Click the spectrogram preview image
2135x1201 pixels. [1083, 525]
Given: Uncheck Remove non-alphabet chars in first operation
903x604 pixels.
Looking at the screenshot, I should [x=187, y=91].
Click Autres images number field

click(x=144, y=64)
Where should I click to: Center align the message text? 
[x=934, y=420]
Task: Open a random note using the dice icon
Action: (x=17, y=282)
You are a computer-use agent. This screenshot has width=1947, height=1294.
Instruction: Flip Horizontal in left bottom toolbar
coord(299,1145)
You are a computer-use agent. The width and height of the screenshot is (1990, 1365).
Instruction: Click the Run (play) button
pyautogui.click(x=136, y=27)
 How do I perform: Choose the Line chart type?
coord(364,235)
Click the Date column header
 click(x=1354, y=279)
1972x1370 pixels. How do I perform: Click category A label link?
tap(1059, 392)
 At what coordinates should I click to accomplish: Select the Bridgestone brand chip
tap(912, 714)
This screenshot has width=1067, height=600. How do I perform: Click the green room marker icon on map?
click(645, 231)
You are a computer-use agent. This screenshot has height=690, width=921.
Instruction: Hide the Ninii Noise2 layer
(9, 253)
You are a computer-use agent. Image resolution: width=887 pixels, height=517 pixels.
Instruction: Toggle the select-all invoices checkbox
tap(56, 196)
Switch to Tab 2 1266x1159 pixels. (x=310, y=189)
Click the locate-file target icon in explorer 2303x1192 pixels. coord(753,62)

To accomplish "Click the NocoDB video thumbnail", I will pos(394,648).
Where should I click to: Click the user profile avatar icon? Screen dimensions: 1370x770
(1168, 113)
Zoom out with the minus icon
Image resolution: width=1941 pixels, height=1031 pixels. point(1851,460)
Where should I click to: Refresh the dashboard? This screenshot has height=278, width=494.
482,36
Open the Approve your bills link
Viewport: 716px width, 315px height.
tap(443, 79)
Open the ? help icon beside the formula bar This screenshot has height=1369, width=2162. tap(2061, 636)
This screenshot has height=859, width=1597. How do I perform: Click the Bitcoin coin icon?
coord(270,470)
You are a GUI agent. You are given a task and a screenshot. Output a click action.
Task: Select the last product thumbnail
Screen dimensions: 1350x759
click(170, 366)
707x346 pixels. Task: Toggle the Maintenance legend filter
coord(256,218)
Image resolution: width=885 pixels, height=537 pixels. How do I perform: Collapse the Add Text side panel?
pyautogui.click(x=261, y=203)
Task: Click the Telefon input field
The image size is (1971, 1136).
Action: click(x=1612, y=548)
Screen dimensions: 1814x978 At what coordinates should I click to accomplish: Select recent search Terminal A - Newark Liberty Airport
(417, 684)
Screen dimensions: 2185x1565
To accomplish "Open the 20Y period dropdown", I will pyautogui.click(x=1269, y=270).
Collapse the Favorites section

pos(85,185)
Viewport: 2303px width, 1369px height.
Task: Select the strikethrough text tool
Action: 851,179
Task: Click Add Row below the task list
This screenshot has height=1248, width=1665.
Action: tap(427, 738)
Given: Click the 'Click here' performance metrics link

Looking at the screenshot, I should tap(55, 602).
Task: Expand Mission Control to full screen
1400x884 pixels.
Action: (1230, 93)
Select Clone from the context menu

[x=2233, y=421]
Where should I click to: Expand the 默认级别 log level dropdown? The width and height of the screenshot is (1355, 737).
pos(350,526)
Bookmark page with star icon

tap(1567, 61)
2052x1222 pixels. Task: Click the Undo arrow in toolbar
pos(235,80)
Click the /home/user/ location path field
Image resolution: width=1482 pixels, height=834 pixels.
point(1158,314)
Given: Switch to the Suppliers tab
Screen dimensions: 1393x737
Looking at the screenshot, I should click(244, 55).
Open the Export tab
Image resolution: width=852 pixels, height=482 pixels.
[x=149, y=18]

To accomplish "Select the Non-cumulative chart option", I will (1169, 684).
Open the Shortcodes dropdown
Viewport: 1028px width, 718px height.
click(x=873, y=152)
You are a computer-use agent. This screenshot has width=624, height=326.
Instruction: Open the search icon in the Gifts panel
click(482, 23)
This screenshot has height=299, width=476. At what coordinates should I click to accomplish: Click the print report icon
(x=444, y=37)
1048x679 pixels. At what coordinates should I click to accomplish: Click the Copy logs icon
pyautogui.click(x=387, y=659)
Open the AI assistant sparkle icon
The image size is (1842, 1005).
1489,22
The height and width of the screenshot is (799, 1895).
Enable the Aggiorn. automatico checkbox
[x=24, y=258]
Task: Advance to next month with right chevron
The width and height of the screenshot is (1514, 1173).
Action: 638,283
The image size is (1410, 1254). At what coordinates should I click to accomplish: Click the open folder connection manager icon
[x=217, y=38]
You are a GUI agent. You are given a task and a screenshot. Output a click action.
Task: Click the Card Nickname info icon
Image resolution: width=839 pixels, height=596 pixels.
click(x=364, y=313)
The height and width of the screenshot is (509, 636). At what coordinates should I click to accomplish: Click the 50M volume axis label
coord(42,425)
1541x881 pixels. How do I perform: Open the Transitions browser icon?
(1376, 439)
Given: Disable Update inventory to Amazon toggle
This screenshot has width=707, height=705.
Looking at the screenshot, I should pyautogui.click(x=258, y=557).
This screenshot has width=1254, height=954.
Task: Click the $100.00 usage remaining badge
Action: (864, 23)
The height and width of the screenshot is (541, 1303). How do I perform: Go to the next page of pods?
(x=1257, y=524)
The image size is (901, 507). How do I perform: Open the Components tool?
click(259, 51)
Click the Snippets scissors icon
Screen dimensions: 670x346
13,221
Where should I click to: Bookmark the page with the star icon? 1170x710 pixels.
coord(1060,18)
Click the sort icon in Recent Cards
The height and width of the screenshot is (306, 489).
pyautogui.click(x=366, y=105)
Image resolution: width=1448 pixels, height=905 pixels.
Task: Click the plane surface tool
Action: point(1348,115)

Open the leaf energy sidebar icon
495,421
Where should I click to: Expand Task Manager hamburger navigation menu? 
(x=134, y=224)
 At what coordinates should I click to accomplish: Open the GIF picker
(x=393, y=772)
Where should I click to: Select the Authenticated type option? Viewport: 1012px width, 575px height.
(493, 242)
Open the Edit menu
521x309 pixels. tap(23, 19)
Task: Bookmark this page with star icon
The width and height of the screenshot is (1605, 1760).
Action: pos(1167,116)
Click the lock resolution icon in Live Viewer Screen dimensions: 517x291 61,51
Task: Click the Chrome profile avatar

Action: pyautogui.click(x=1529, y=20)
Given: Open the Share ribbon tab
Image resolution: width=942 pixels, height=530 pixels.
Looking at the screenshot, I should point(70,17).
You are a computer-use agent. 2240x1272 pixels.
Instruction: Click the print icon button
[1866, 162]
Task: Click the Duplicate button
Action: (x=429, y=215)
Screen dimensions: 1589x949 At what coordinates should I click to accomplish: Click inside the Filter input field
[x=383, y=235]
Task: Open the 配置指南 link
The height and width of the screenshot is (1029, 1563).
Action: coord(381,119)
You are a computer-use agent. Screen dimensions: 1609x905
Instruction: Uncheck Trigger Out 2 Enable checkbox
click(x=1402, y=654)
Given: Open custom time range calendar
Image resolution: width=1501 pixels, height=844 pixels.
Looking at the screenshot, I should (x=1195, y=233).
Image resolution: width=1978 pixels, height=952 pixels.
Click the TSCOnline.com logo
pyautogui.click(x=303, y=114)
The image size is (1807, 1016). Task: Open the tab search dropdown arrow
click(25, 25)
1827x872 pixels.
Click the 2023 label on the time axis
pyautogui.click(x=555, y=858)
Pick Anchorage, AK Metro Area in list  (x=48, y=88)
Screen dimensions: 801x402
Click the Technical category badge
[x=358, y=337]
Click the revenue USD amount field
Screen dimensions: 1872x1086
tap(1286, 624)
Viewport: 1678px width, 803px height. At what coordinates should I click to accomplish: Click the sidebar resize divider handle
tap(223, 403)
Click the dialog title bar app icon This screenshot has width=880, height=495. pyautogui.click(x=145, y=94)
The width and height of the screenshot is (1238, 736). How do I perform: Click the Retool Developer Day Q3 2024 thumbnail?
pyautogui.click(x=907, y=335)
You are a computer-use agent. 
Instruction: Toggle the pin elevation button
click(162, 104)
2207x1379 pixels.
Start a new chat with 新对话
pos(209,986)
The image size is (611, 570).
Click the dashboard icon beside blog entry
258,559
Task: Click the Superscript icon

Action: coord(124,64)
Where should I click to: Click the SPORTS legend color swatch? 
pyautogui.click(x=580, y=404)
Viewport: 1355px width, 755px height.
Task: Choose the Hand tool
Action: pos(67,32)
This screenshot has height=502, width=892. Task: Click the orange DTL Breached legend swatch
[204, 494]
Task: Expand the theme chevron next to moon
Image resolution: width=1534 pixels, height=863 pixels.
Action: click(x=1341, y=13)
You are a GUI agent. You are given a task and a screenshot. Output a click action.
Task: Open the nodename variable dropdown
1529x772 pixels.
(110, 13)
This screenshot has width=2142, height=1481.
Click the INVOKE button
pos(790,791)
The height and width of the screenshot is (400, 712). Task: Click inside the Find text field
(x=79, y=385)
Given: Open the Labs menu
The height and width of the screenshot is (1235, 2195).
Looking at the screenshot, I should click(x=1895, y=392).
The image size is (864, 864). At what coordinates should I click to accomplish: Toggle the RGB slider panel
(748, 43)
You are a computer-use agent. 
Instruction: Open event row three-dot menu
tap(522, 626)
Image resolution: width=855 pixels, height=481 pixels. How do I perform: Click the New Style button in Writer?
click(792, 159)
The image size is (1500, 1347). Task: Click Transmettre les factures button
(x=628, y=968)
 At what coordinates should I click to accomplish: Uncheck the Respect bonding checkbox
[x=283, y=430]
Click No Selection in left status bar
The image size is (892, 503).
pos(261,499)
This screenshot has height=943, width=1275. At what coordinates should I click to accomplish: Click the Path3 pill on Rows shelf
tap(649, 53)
══════════
ASSIGNMENT: Go through the listing above and find each line containing the string "will"; copy those lines.

EXERCISE RESULT:
To accomplish "Click the NocoDB video thumbnail", I will pos(394,648).
To accomplish "Open the 20Y period dropdown", I will pyautogui.click(x=1269, y=270).
To accomplish "Select the Non-cumulative chart option", I will (1169, 684).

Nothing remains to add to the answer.